Ad alto rischio nel protrarsi dell’emergenza sono le persone senza risparmi: il 23,1%, ma è il 33,4% tra i bassi redditi, il 29,5% tra i bassi titoli di studio. Tra chi non dispone del cash cautelativo la paura della povertà è più alta.
Il 16,5% degli italiani non è un utente di Internet, l’11,1% possiede una connessione che ha mal funzionato in pandemia, 27 milioni di utenti di device digitali hanno difficoltà a svolgere le attività digitali in casa, tra spazi stretti, parti di casa senza connessione o rete in overbooking per sovraffollamento. E ancora: 16,5 milioni di utenti di device digitali hanno difficoltà nell’utilizzarli perchè non ne hanno di proprio perchè non sono adeguati alle loro esigenze. Inoltre, 12 milioni hanno problemi nell’uso dello smartphone o di WhatsApp oppure nel gestire la mail, mentre 12,4 milioni li hanno in attività come navigare sui social o gestire video incontri.
Se l’Italia ha tenuto in pandemia, parte rilevante del merito è dei soggetti di welfare, a cominciare dallo Stato, che ha immesso nell’economia reale circa 60 miliardi di euro, ammortizzando circa due terzi dei quasi 93 miliardi di euro di reddito tra lavoro e capitale persi dalle famiglie. I trasferimenti sociali in denaro sono pari a 426,6 miliardi di euro (+37,2 miliardi e +8,3% reale rispetto al 2019), con un boom guidato dalle indennità di disoccupazione.
C’è stata poi la potente azione ridistributrice delle famiglie, con 9 milioni di anziani che hanno dato sostegno economico alle famiglie di figli e nipoti e 6,8 milioni di giovani che ricevono supporti economici da genitori e nonni.
Per il 92,8% degli italiani, comunque, la povertà si combatte in primo luogo creando lavoro e non moltiplicando i sussidi. Infatti, il 47,6% ritiene ad esempio che il Reddito di cittadinanza spinga le persone a non lavorare, mentre per il 37,9% è un supporto alle persone in difficoltà. Infine, il 9,4% pensa che costi troppo al bilancio pubblico.
Il 79,3% degli italiani, infine, è convinto che bisogna tassare i grandi patrimoni per finanziare la lotta alla povertà, l’88,8% è favorevole a misure fiscali a beneficio dei bassi redditi e l’80,9% a incentivare fiscalmente gli imprenditori che assumono nuovi lavoratori.

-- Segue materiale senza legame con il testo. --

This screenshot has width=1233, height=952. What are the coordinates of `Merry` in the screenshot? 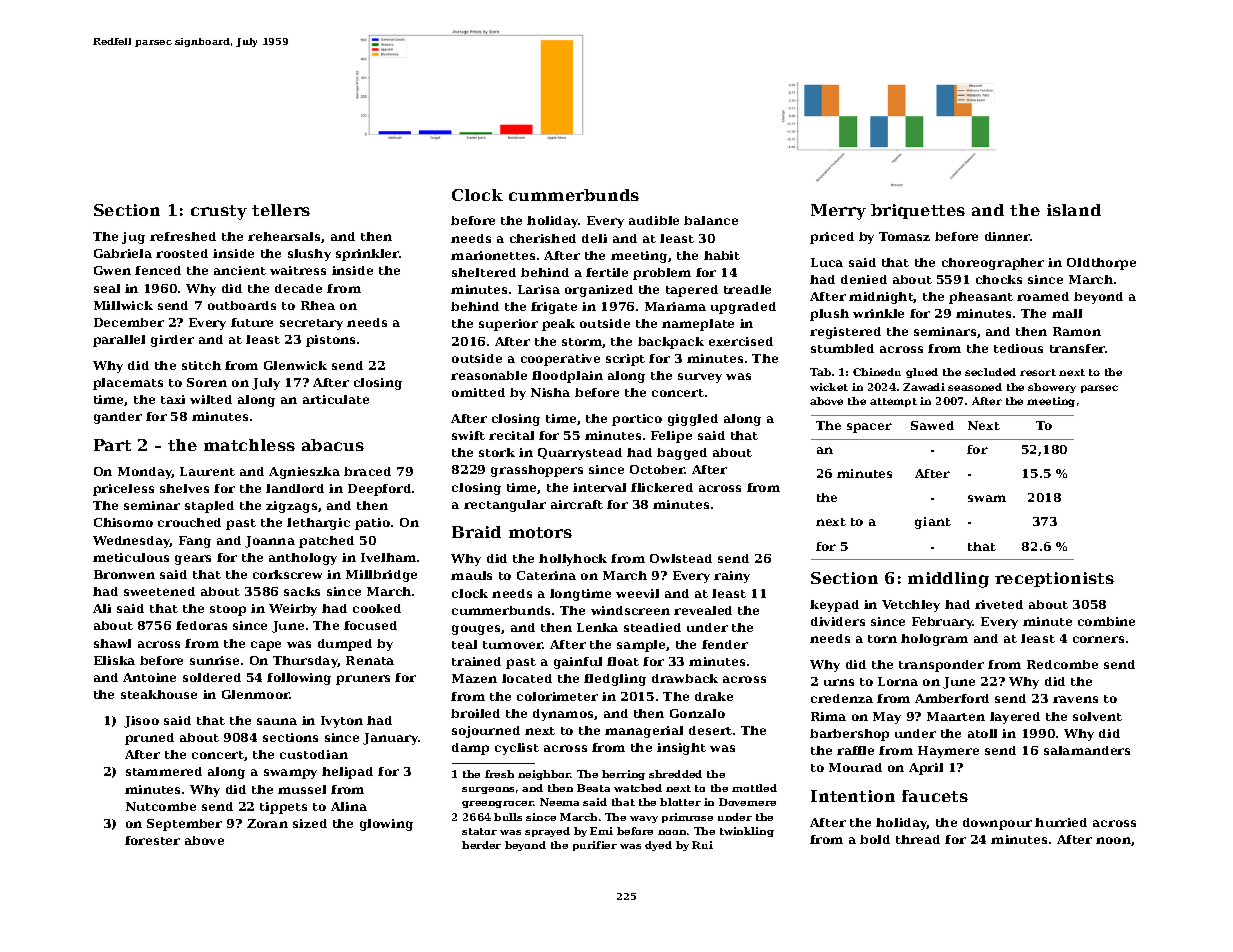 It's located at (838, 212).
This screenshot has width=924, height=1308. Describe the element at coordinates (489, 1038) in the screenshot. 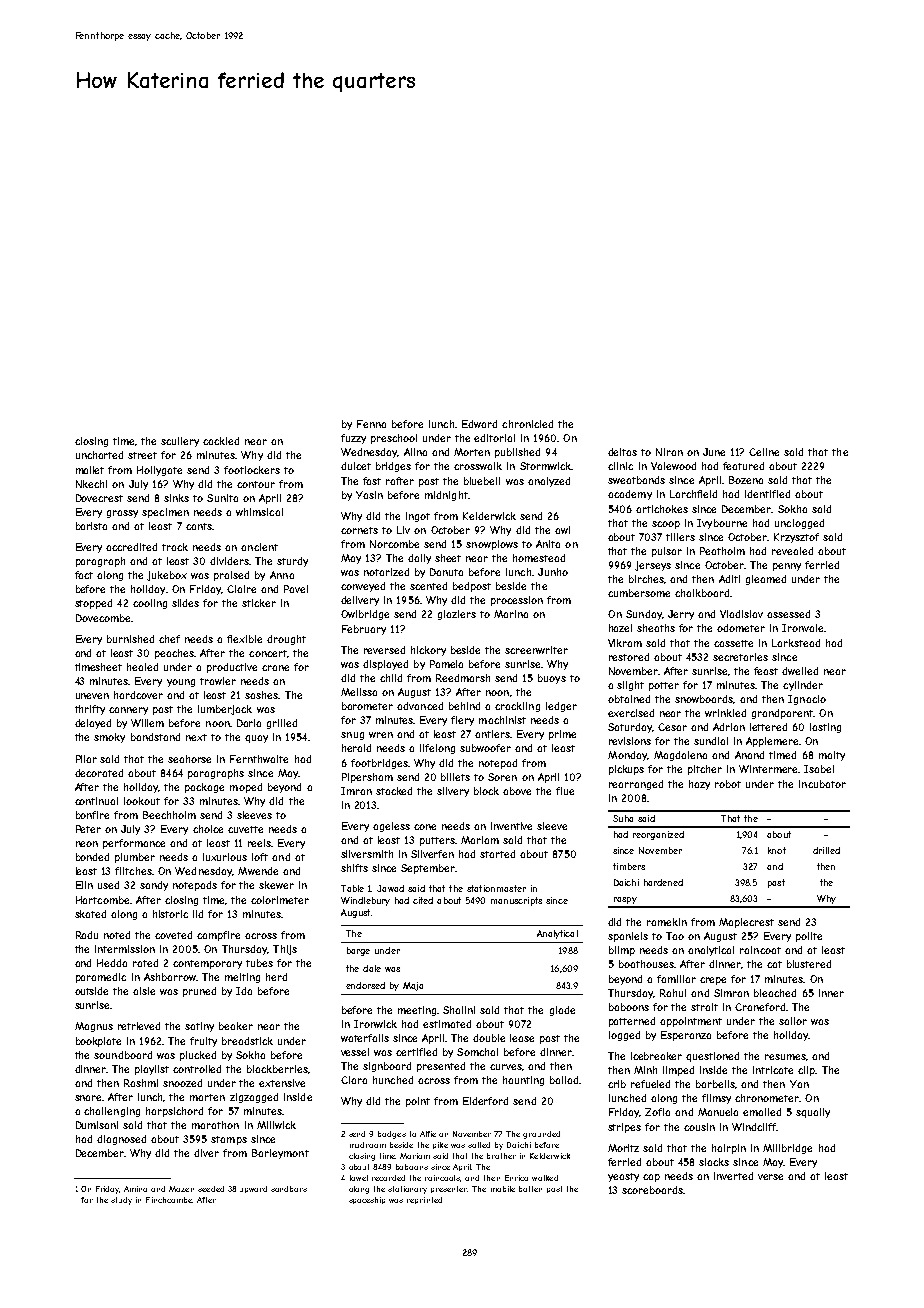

Per Giuseppe De Rita, presidente del CENSIS, “tra famiglie, reti sociali e welfare pubblico il modello sociale italiano ha dato buona prova nell’emergenza ammortizzando i costi sociali. E’ impressionante, tuttavia, vedere che gli anziani hanno avuto meno stress psicofisico rispetto ai giovani. Il vero problema del nostro sistema è proprio quello di fare futuro. Occorre dunque eliminare la cultura dei sussidi per attuare investimenti capaci di coinvolgere i giovani. Solo il rilancio dello sviluppo economico e dell’occupazione darà risposte adeguate anche al disagio sociale, riportando il welfare alla sua funzione primaria di collante della coesione sociale”.

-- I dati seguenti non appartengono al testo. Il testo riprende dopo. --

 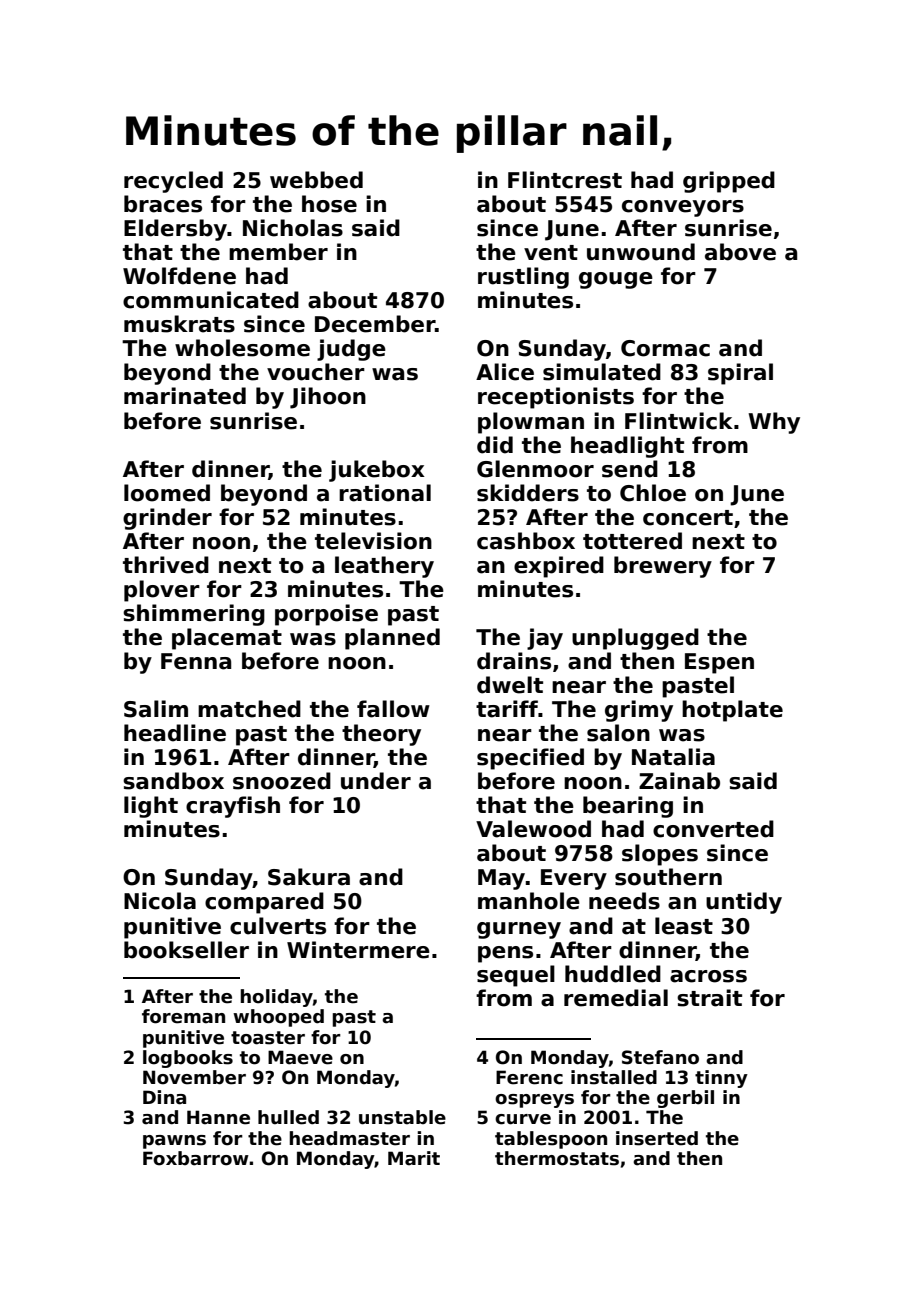 I want to click on webbed, so click(x=316, y=180).
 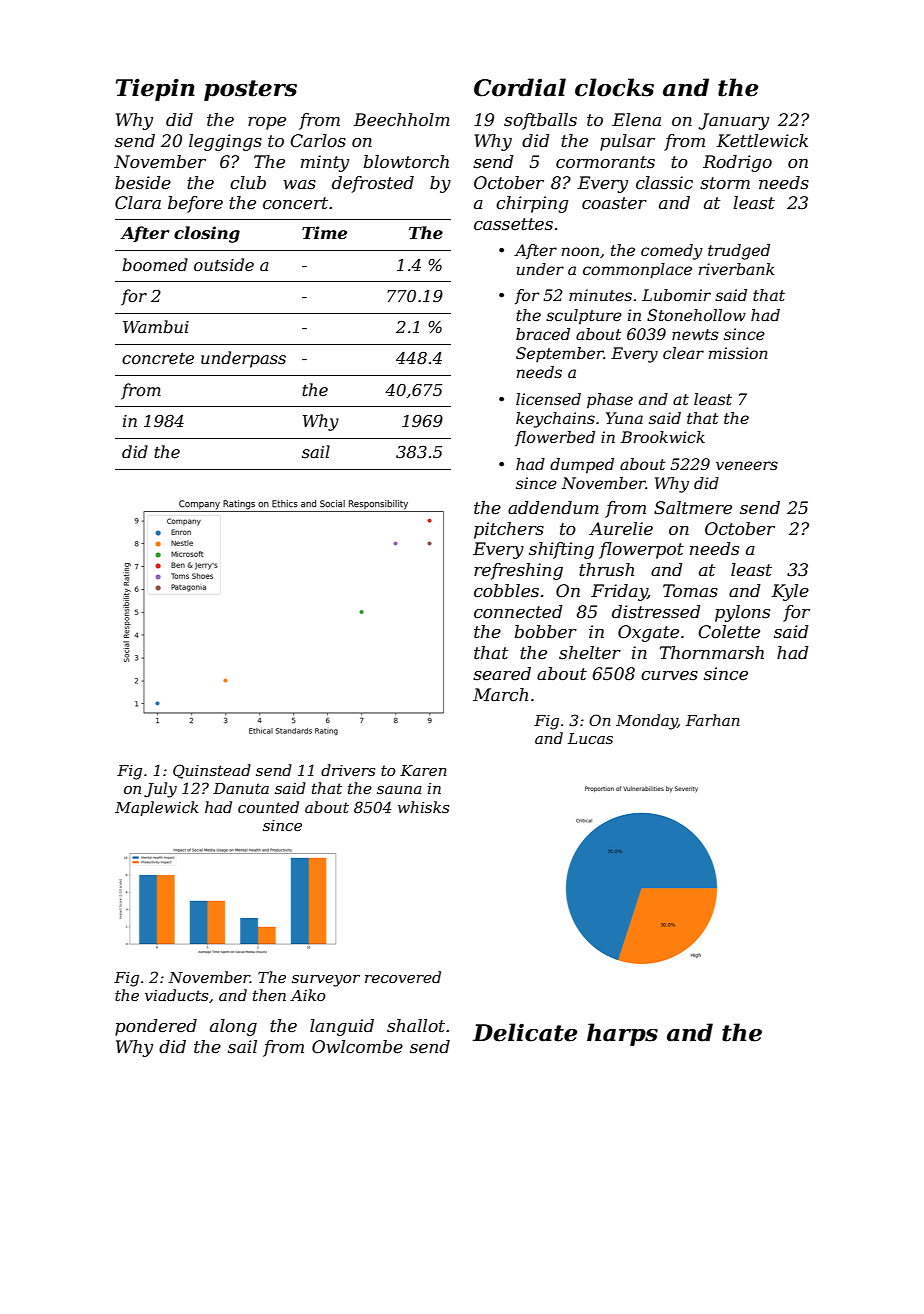 I want to click on recovered, so click(x=403, y=977).
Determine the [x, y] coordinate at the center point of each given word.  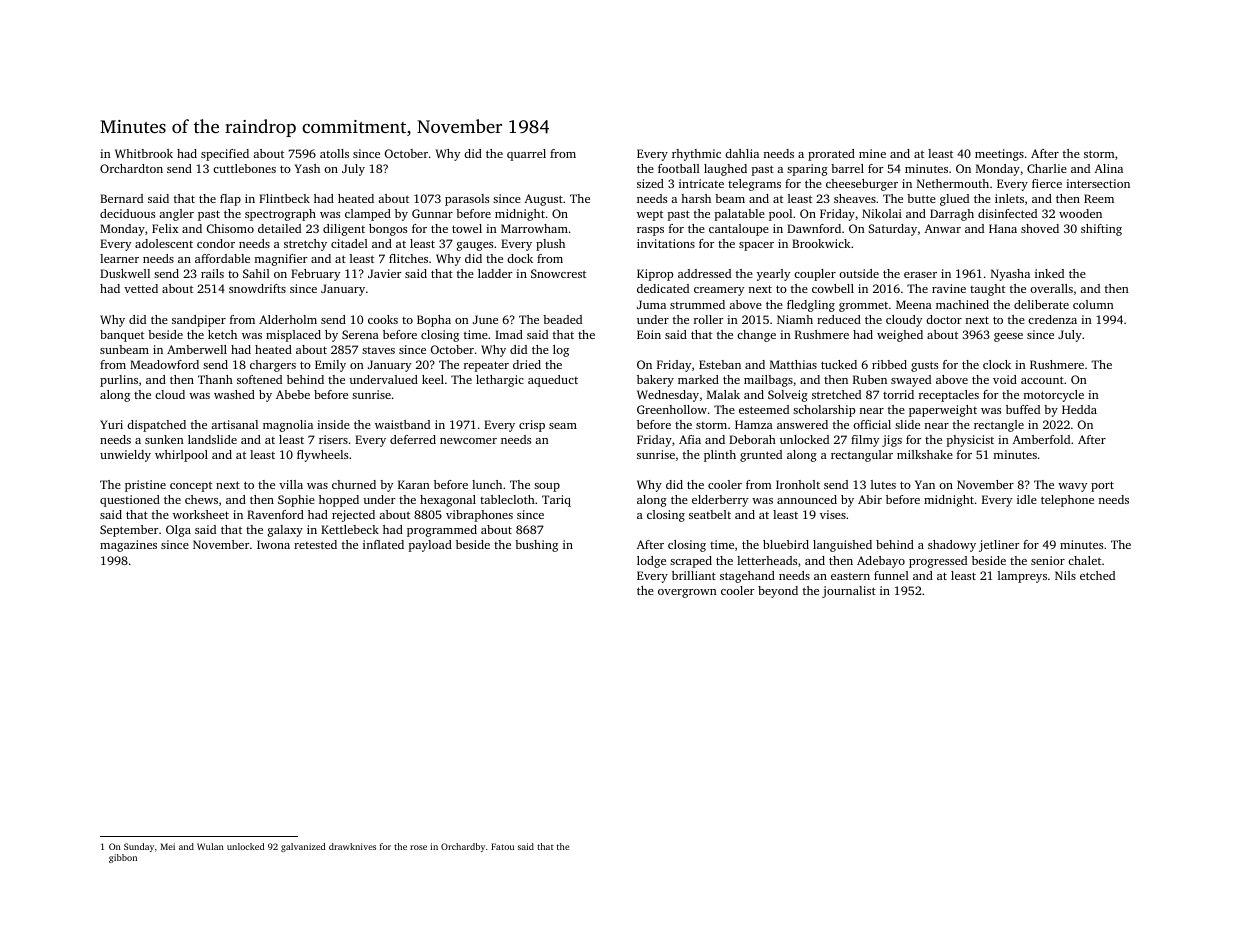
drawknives [352, 846]
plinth [720, 456]
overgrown [687, 593]
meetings [999, 155]
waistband [402, 424]
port [1102, 486]
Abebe [293, 394]
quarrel [526, 155]
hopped [339, 501]
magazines [128, 546]
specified [225, 155]
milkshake [925, 454]
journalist [849, 592]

Secondo Moreno Zani, presidente di Tendercapital, “dopo un anno e mezzo di pandemia gli effetti negativi continuano determinando sempre più disparità sociali, paure e nuove esclusioni. Emergono le richieste di interventi per aiutare le fasce più deboli della popolazione e mi preme far notare questo desiderio di welfare digitale. Non dobbiamo dimenticare infatti che non tutti hanno lo stesso accesso alla rete digitale e questo è un problema serio e da risolvere. Occorre un accesso libero per tutti, con un costo addebitato alla fiscalità generale e soprattutto alle grandi aziende tech e ai grandi patrimoni”.

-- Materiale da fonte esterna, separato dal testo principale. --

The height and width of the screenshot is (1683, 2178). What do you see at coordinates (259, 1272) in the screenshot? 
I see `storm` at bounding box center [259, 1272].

“La pandemia ha accentuato il disagio esistenziale dei giovani. I dati sull’aumento del consumo degli psicofarmaci e del ricorso ai servizi psichiatrici sono la certificazione del danno. Per superare tale pessimismo occorre riportare il lavoro ai giovani e rompere questa catena di dipendenza”, spiega Paolo Crepet, sociologo e psichiatra.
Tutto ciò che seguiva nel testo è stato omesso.